Antimicrobial blue light and photodynamic therapy inhibit clinically relevant β-lactamases with extended-spectrum (ESBL) and carbapenemase activity.

INTRODUCTION

The production of β-lactamases by Gram-negative bacteria is among the most important factors of resistance to antibiotics, which has contributed to therapeutic failures that currently threaten human and veterinary medicine worldwide.

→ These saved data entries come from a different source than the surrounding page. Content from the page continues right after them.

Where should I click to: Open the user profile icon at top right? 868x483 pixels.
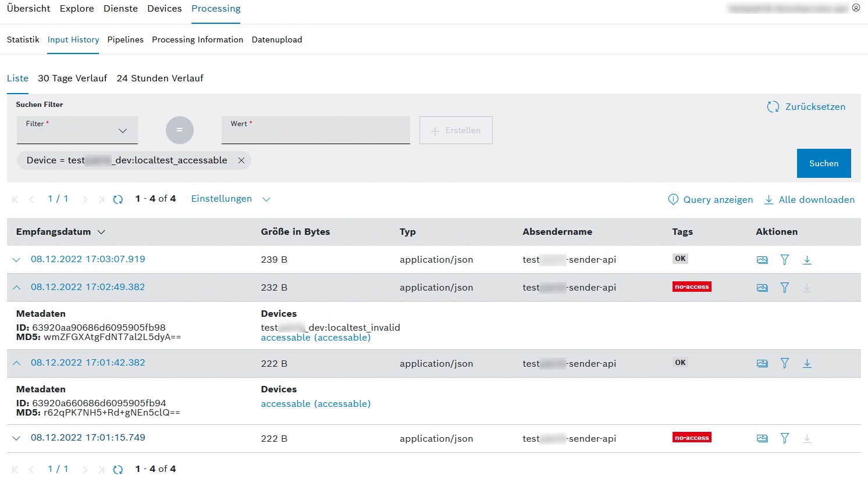[856, 8]
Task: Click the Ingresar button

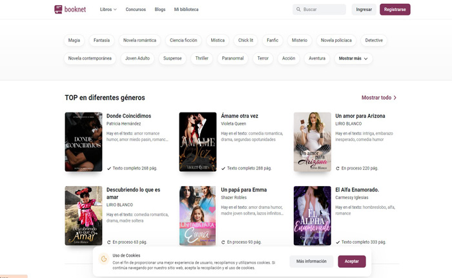Action: (364, 10)
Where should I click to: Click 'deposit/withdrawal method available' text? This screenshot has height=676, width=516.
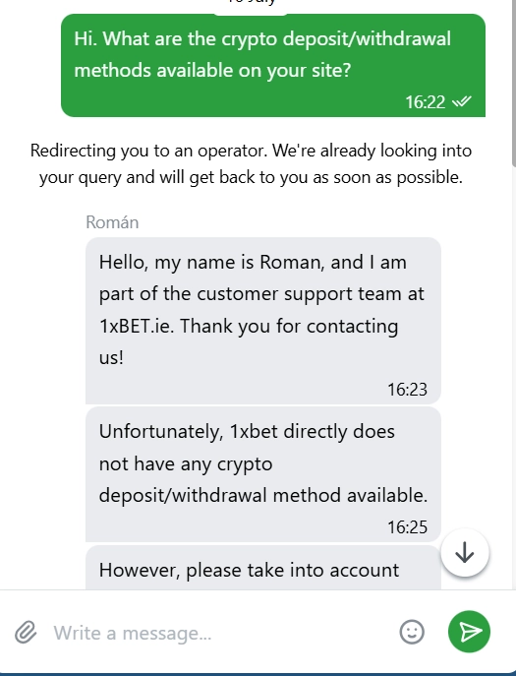pyautogui.click(x=263, y=495)
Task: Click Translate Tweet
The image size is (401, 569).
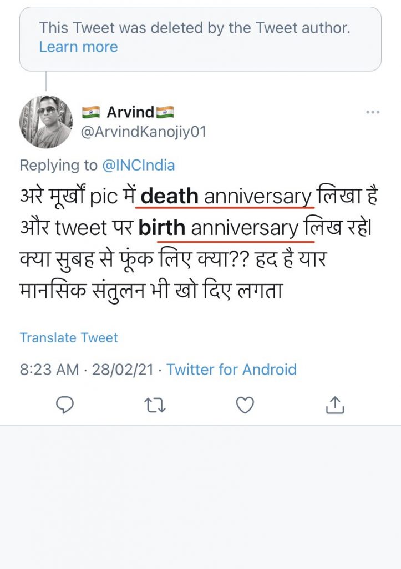Action: coord(69,337)
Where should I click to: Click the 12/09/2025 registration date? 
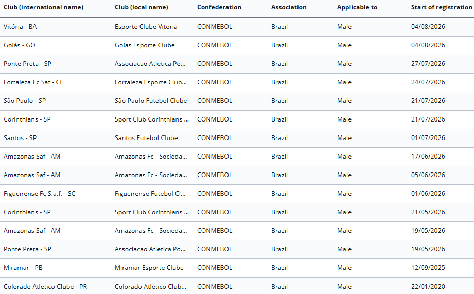point(428,268)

Antimicrobial photodynamic therapy and antimicrobial blue light have a broad-spectrum antibacterial activity against multidrug-resistant and hypervirulent pathogens.

OBJECTIVE

To investigate the ability of antimicrobial blue light to inhibit the hydrolytic activity of clinically relevant β-lactamase enzymes (i.e., KPC, IMP, OXA, CTX-M, and SHV), with further comparison of the inhibitory effects of antimicrobial blue light with methylene blue-mediated antimicrobial photodynamic therapy.

METHODS

Blue LED light (λ = 410 ± 10 nm) alone or red LED light (λ = 660 ± 10 nm) in combination with methylene blue were used to inactivate, in vitro, suspensions of Klebsiella pneumoniae strains producing clinically important β-lactamase enzymes assigned to the A, B and D Ambler molecular classes. Furthermore, β-lactamase activity inhibition mediated by antimicrobial blue light and methylene blue-mediated antimicrobial photodynamic therapy was measured by using the chromogenic β-lactam substrate nitrocefin.

RESULTS

β-lactamase activities were effectively inactivated by both visible light-based approaches. In this regard, antimicrobial blue light and methylene blue-antimicrobial photodynamic therapy led to a significant reduction in the hydrolysis of nitrocefin (81-98 %).

CONCLUSION

Sublethal doses of antimicrobial blue light and methylene blue-mediated antimicrobial photodynamic therapy are equally effective to inhibit clinically significant β-lactamases, including extended-spectrum β-lactamases and carbapenemases.